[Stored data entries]

--*--

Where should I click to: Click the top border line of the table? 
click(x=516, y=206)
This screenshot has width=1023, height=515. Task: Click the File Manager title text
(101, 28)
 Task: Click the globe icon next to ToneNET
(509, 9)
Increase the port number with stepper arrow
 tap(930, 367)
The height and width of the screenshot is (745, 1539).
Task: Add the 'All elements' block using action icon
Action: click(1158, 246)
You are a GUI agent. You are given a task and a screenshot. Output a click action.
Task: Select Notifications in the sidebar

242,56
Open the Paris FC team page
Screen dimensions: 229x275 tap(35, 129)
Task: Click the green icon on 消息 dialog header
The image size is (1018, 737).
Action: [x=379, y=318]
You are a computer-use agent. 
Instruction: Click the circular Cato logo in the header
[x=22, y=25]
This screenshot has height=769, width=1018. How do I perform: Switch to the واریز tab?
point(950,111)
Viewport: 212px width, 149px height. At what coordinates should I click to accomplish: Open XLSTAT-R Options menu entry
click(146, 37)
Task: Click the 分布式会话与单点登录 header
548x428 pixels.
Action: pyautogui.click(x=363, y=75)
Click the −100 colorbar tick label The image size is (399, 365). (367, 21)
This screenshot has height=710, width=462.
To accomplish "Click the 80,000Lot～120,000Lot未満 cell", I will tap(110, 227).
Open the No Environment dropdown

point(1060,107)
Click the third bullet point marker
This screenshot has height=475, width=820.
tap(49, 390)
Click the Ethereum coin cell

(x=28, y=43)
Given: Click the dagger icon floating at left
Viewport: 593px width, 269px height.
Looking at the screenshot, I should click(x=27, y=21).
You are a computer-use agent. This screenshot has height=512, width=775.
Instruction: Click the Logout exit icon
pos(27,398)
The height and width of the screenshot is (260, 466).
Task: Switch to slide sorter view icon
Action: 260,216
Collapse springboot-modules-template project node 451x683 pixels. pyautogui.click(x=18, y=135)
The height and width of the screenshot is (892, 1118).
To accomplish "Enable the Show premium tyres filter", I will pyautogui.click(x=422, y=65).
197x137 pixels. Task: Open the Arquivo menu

--*--

[EXERCISE BRIEF]
Restate, word for word, the final stretch of the entries above: the line containing "Click the −100" and every line after it, up to and including the last.

[ANSWER SECTION]
Click the −100 colorbar tick label The image size is (399, 365). (367, 21)
This screenshot has height=710, width=462.
To accomplish "Click the 80,000Lot～120,000Lot未満 cell", I will tap(110, 227).
Open the No Environment dropdown

point(1060,107)
Click the third bullet point marker
This screenshot has height=475, width=820.
tap(49, 390)
Click the Ethereum coin cell

(x=28, y=43)
Given: Click the dagger icon floating at left
Viewport: 593px width, 269px height.
Looking at the screenshot, I should click(x=27, y=21).
You are a computer-use agent. This screenshot has height=512, width=775.
Instruction: Click the Logout exit icon
pos(27,398)
The height and width of the screenshot is (260, 466).
Task: Switch to slide sorter view icon
Action: 260,216
Collapse springboot-modules-template project node 451x683 pixels. pyautogui.click(x=18, y=135)
The height and width of the screenshot is (892, 1118).
To accomplish "Enable the Show premium tyres filter", I will pyautogui.click(x=422, y=65).
197x137 pixels. Task: Open the Arquivo menu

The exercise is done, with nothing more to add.